* _Problem requirements_: Reproduce the listing exactly, so that no line differs from the original.

:: Records to use

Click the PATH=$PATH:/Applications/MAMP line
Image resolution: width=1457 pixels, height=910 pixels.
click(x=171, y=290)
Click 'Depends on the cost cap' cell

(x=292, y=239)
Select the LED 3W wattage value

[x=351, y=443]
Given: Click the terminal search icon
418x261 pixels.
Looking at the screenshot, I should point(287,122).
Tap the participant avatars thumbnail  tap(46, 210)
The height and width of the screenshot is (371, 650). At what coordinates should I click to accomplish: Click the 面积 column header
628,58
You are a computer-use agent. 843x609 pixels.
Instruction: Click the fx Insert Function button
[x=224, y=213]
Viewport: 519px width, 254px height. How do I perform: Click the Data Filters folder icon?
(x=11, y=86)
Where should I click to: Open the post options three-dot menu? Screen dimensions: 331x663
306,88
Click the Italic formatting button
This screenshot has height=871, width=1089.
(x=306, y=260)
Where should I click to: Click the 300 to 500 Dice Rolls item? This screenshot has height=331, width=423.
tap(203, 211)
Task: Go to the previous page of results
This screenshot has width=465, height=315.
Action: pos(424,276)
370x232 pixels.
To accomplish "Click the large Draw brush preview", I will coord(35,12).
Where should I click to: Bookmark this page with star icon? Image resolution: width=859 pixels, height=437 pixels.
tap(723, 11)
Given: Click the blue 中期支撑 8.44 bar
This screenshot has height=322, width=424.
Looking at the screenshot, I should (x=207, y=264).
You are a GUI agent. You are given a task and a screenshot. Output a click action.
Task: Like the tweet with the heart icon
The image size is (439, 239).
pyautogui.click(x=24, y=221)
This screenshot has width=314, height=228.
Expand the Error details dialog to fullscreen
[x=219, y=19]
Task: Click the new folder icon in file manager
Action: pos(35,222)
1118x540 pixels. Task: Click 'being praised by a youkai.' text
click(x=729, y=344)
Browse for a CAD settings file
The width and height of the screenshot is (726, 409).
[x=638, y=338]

::::

* _Solution to this exercise_:
Click the PATH=$PATH:/Applications/MAMP line
Image resolution: width=1457 pixels, height=910 pixels.
click(x=171, y=290)
Click 'Depends on the cost cap' cell

(x=292, y=239)
Select the LED 3W wattage value

[x=351, y=443]
Given: Click the terminal search icon
418x261 pixels.
Looking at the screenshot, I should point(287,122).
Tap the participant avatars thumbnail  tap(46, 210)
The height and width of the screenshot is (371, 650). At what coordinates should I click to accomplish: Click the 面积 column header
628,58
You are a computer-use agent. 843x609 pixels.
Instruction: Click the fx Insert Function button
[x=224, y=213]
Viewport: 519px width, 254px height. How do I perform: Click the Data Filters folder icon?
(x=11, y=86)
Where should I click to: Open the post options three-dot menu? Screen dimensions: 331x663
306,88
Click the Italic formatting button
This screenshot has height=871, width=1089.
(x=306, y=260)
Where should I click to: Click the 300 to 500 Dice Rolls item? This screenshot has height=331, width=423.
tap(203, 211)
Task: Go to the previous page of results
This screenshot has width=465, height=315.
Action: pos(424,276)
370x232 pixels.
To accomplish "Click the large Draw brush preview", I will coord(35,12).
Where should I click to: Bookmark this page with star icon? Image resolution: width=859 pixels, height=437 pixels.
tap(723, 11)
Given: Click the blue 中期支撑 8.44 bar
This screenshot has height=322, width=424.
Looking at the screenshot, I should (x=207, y=264).
You are a GUI agent. You are given a task and a screenshot. Output a click action.
Task: Like the tweet with the heart icon
The image size is (439, 239).
pyautogui.click(x=24, y=221)
This screenshot has width=314, height=228.
Expand the Error details dialog to fullscreen
[x=219, y=19]
Task: Click the new folder icon in file manager
Action: pos(35,222)
1118x540 pixels. Task: Click 'being praised by a youkai.' text
click(x=729, y=344)
Browse for a CAD settings file
The width and height of the screenshot is (726, 409).
[x=638, y=338]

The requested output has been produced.